— YOUR INSTRUCTIONS —
Reproduce the items from the line containing "I want to click on Alt+5, so" through the line containing "What do you see at coordinates (932, 780)", keeping every character unchanged.

-----

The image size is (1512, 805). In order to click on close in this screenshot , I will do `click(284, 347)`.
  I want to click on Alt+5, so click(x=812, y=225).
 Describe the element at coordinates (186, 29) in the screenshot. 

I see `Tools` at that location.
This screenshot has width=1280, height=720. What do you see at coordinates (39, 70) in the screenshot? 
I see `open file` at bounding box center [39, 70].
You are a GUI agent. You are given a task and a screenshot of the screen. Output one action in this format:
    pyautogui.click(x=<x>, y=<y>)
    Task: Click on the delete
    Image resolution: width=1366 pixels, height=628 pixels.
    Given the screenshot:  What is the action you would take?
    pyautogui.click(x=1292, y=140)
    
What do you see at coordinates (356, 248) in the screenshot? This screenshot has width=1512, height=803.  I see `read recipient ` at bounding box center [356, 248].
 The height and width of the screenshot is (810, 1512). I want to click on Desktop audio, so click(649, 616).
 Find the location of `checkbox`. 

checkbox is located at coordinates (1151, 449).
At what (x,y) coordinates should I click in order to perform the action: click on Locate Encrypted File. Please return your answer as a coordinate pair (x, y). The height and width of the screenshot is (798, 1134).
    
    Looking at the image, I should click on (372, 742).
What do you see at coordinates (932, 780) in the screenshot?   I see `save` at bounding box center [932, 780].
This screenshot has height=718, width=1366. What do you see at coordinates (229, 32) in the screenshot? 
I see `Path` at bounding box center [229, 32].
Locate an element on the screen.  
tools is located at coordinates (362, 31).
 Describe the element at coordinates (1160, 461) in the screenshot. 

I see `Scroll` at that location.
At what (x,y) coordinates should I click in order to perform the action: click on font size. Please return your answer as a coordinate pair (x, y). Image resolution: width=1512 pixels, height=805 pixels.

-----

— EXERCISE OUTPUT —
  I want to click on Alt+5, so click(x=812, y=225).
 Describe the element at coordinates (186, 29) in the screenshot. 

I see `Tools` at that location.
This screenshot has width=1280, height=720. What do you see at coordinates (39, 70) in the screenshot? 
I see `open file` at bounding box center [39, 70].
You are a GUI agent. You are given a task and a screenshot of the screen. Output one action in this format:
    pyautogui.click(x=<x>, y=<y>)
    Task: Click on the delete
    Image resolution: width=1366 pixels, height=628 pixels.
    Given the screenshot:  What is the action you would take?
    pyautogui.click(x=1292, y=140)
    
What do you see at coordinates (356, 248) in the screenshot? This screenshot has width=1512, height=803.  I see `read recipient ` at bounding box center [356, 248].
 The height and width of the screenshot is (810, 1512). I want to click on Desktop audio, so click(649, 616).
 Find the location of `checkbox`. 

checkbox is located at coordinates (1151, 449).
At what (x,y) coordinates should I click in order to perform the action: click on Locate Encrypted File. Please return your answer as a coordinate pair (x, y). The height and width of the screenshot is (798, 1134).
    
    Looking at the image, I should click on (372, 742).
What do you see at coordinates (932, 780) in the screenshot?   I see `save` at bounding box center [932, 780].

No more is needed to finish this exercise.